Building a view from a different source (not Database)

Events happening in the community are now at Drupal community events on www.drupal.org.
drunken monkey's picture

Hi, everyone!

I'm doing a GSoC project to improve the apachesolr module (See here for details). Core of the project is to find a way to create a view showing results from a Solr search query. And this is where I could use some ideas from people more experienced with Views than me.

As you know, Views dynamically builds an SQL query which returns the objects to display. But since the Solr search data is not in the database, and also has no SQL interface, Views can't be easily used to display objects from this or similar sources.

I've already found (and published, see apachesolr HEAD) one workaround: a filter which inserts Solr's search results as a "WHERE node.nide IN (...)" into the Views query. It should also be possible to change this to an argument, so it does not only work on the Solr search results page but also as an independent page, executing the query itself.
This approach still has some drawbacks:

  • The Views query as well as the Solr search have to be executed, decreasing performance.
  • In the current state, adding additional filters to the view decreases the number of results displayed, since the apachesolr filter filters out exactly ten results (the actual number is configurable). It might even show no results at all, when there really would be some.
    Currently, a workaround is to set the number of results displayed by Solr to a higher number than that of the view, but to completely remedy this one would have to use a Solr search without result limit, further dropping performance.

One idea from my mentor and maintainer of the apachesolr module would be to first execute the Views query and then pass the returned nids to the Solr query, but this would have the same problems as the current approach. Moreover, I think that because a search typically returns less nodes than most filters, the effects of the second problem will be far more pronounced this way, unless Solr is really good with such things. However, it remains to be tested.

One other idea I've got would be to create the view programmatically and replacing the call to $view->execute() with an equivalent custom function. But then the problem would be that either that function would have to parse the SQL query (or at least make a good attempt) and translate it to one for Solr, or the view couldn't use any predefined filters. In the latter case, it would operate on a new fictional "apachesolr" base table, maybe with an own way to define filters.

So, as you can see, all approaches I can think of have more or less serious flaws.
Which one would you use? Can you think of additional ones, or improvements to the existing? What are your thoughts on the whole subject? What advice do you have?

Thanks in advance for your responses!

PS: Oh, and this uses Views 2, before you ask.

Comments

How about Views 1?

jayjaylabz's picture

Hello man! I've been waiting for your release of Views-Apachesolr integration since late May. I've been expecting the module this July. And Oh..im surprised that this is only available for Views 2. The site I co-maintained used views 1 and I'm skeptical that your soon-to-release and my long-awaited module might not be usable at all due to different versions of Views I have. Please tell me how to deal with this..

Thank you so much man!

Please tell me how to deal

catch's picture

Please tell me how to deal with this..

You'll need to upgrade to Drupal 6 to take advantage of views 2. And it's only Views 2 that's flexible enough to do the stuff DrunkenMonkey is talking about.

Have you looked at the Views Search module?

alex ua's picture

...that might give you some clues. We've been using that for a few projects and it's worked well to do things like per-book searches...

Alex Urevick-Ackelsberg
ZivTech: Illuminating Technology

Alex Urevick-Ackelsberg
ZivTech: Illuminating Technology

Thanks for the tip!

drunken monkey's picture

Thanks for the tip, I'll take a look!

regarding your current

fago's picture

regarding your current approach, I think you should use the nids of the whole result and pass it to views - only then you can make use of all features of views like sorting through some fields. So you could use views for representing the results. It might increase performance when you put the result set in a temporary table and let views join on it. Perhaps you can elaborate on this.
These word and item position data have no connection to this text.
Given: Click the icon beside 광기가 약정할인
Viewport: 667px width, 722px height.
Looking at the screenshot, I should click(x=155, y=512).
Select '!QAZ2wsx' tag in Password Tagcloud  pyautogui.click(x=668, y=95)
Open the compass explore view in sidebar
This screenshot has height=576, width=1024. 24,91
But then one shouldn't make use of additional views filters, as then the facet counts wouldn't correspondent to the result set.
I think this approach is probably most straight forward, but is of course not ideal in regard to performance.
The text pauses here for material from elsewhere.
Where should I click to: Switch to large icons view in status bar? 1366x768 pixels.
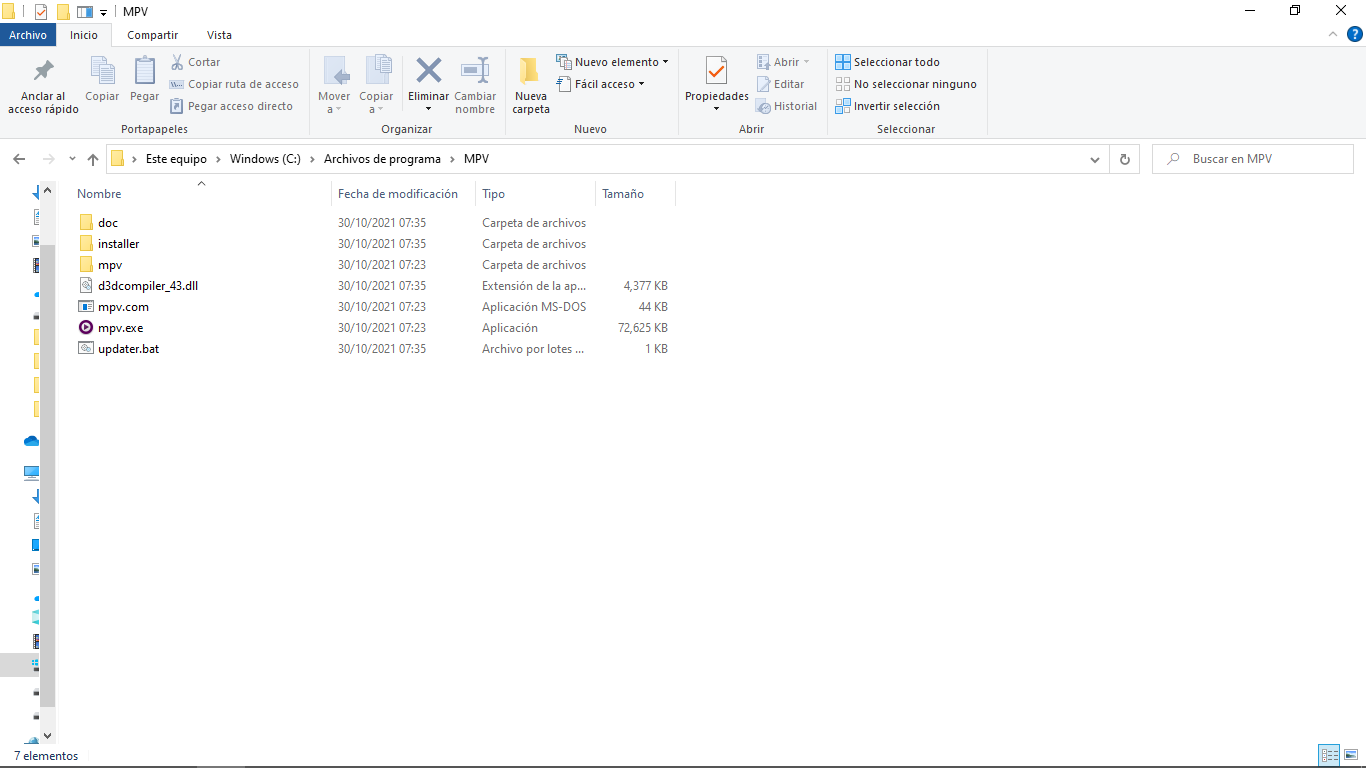tap(1352, 755)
Idea: Different views backends

In an ideal world views we could have separate views backends operating on different data sources and one "views presentation layer" which operates on top of that. Where different data sources might be different relational databases, but also things like a RDF store or solr. But the current (awesome!) views version doesn't support that in a clean way.

But perhaps it possible to get it working by doing some like this:
* Override the views query class with a new one, which is used by the solr fields for generating the query to solr. Perhaps the solr php client could be used here?
* Specify a new virtual "solr" base table with all available fields and specify that it uses our new query class.
* Make views support this different kind of query classes, so that it instantiates the right one and define an interface for it.
* Change views to abstract how the query is run, e.g. by putting this in the query class. Or just override the views class and it's build() method with a suiting one? And of course the solr query would have to return the data in the same structure as the original one...

So we would have a separate base table with a separate solr query object. We would have to provide supported fields, filters and so on suiting for solr and it's query object. But then we could directly use views to build the queries and interfaces using solr :)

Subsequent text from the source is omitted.